The empirical nature of some of the research presented at CSCW, the interviews, quotes, and vignettes have a visceral quality that helps connect and empathize with the people we are designing for.

A perfect example of this quality was reflected in the paper by Amy Cheatle et al. — “Sensing (Co)operations: Articulation and Compensation in the Robotic Operating Room” , also voted as one of the best papers at the conference.

“…When I operate, I don’t just operate with my eyes — you can also hear tissue when it’s getting cut. I’ve been like, ‘did you HEAR that?’ you know, when there’s something strange — so I think it involves every sense you have. You know it’s the hearing of it, it’s the touching of it — and it lets me know how easy a plane is going to be dissected if I just touch it, and it peels away like butter, or if it doesn’t move at all. There’s a lot to be gained that I feel I need as a surgeon. I like to touch tissue. It’s something I struggle with, with the da Vinci.”

The paper explores how the introduction of robotics, like the da Vinci robot , into the operating room reconfigures the sensory environment of surgery and how surgeons and their teams recalibrate their work in response.

In the day-to-day of designing complex machines and workflows, the ability to re-align with the people we are designing for, and the experience we might be replacing is invaluable.

new avenues

As the conference ended on its third day with diminishing crowds in the halls, slowing down from their usual electric pace, I reflected with a head full of ideas and a heart full of humility.

I was glad that I made the decision to attend.
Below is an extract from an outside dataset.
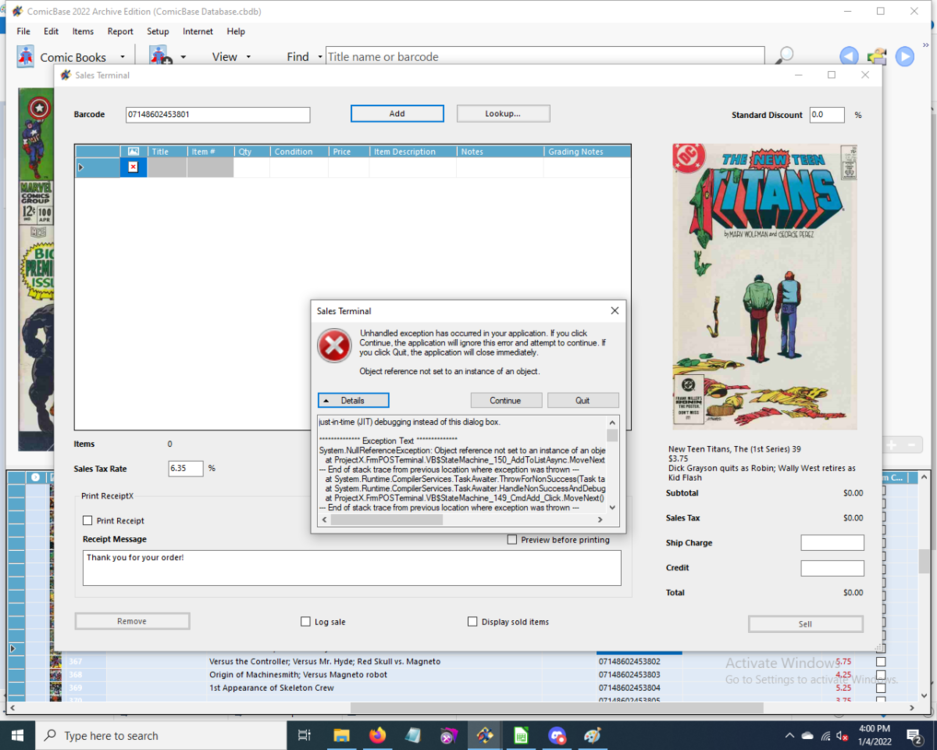Click the magnifying glass search icon
Image resolution: width=937 pixels, height=750 pixels.
(x=785, y=56)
As a UX Designer, my job involves essentially two things, to understand the experience and apply this knowledge to create solutions that serve people. In the fast-changing world where we are pursuing the frontiers of technology, it would be irresponsible for us to not take a moment to consider the consequences of our decisions and ensure that the net impact is more positive than negative. I am comforted slightly knowing that I have met people and know of avenues that I can turn to when I have these questions.

Conferences have a way of initiating a journey, taking stories, slices of the world around us, and placing them front and centre of our attention. It compels us to look at things more closely, question them, understand them and to reflect on these new-formed perspectives, and apply it to the work that we are doing.

I would like to encourage you to take a second look at research-oriented conferences and consider attending. Although there may be bits that you don’t completely understand, I promise you will leave with a fresher perspective, new insights and nuggets of foundational knowledge that forms the bedrock of what we do as designers.

Cheers!

Thanks to everyone I met during CSCW19, it was great and I look forward to being back again. Also a special thanks to Joanna Pruchnicka for her patience in proof-reading this.